[Stored entries]
* * * * * * * * *
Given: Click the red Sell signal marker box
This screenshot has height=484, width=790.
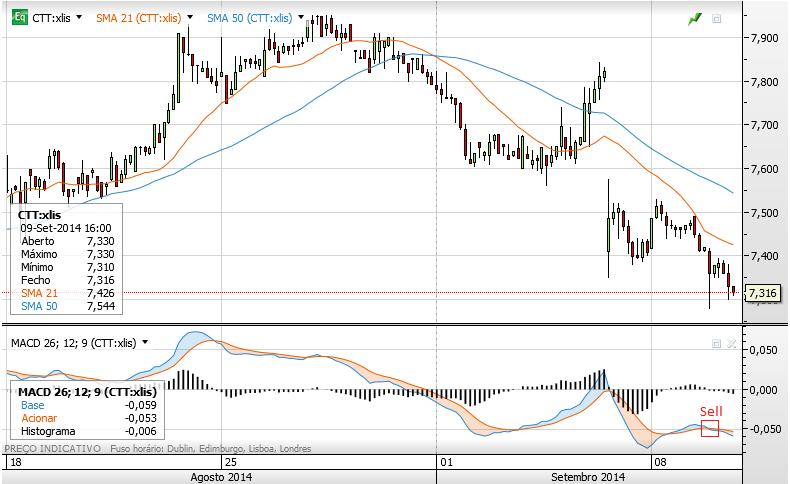Looking at the screenshot, I should (x=710, y=429).
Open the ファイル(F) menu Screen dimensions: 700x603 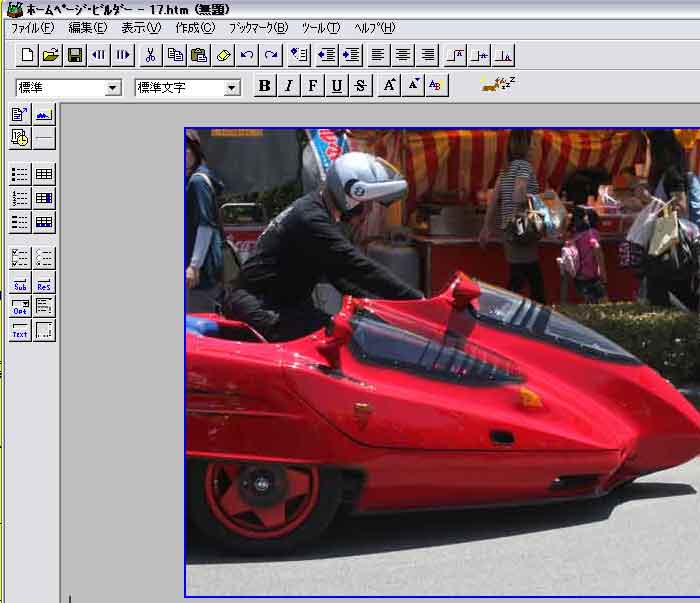[32, 28]
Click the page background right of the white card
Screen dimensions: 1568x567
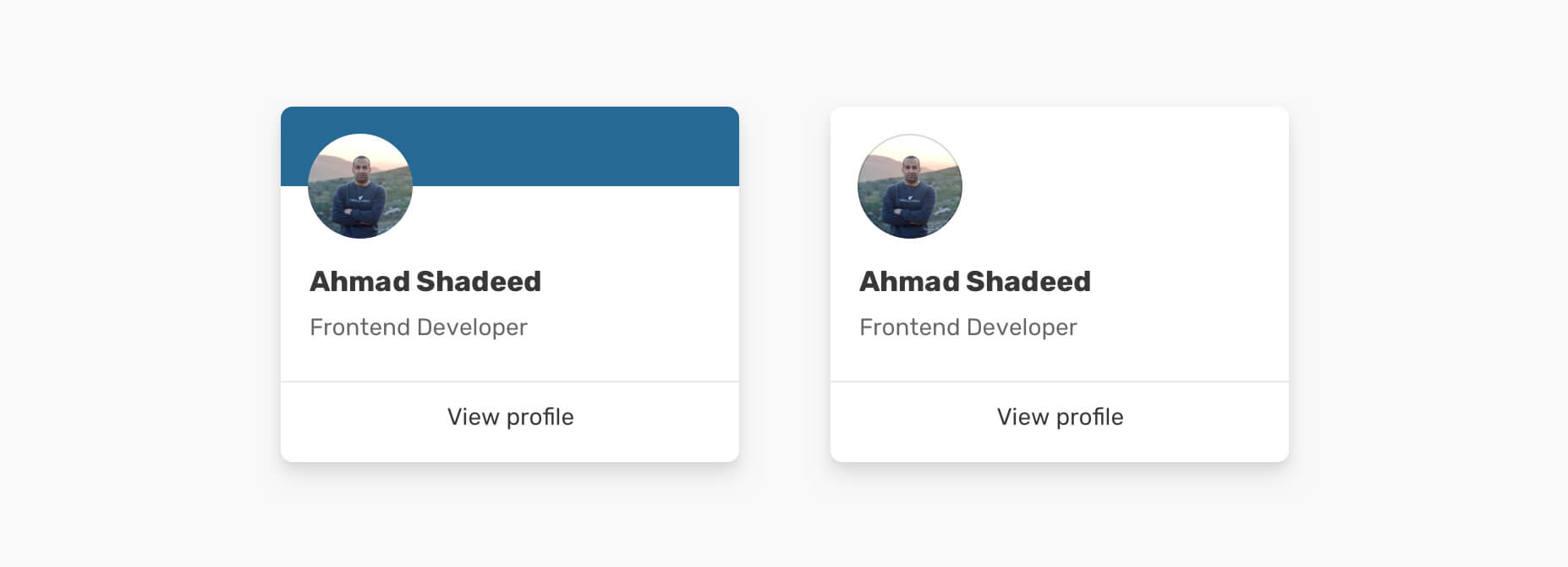point(1429,284)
* * * * * * * * *
Prompt -> Return every line from the entries that holds the string "Click".

Answer space ->
Given: Click the red Sell signal marker box
Click the page background right of the white card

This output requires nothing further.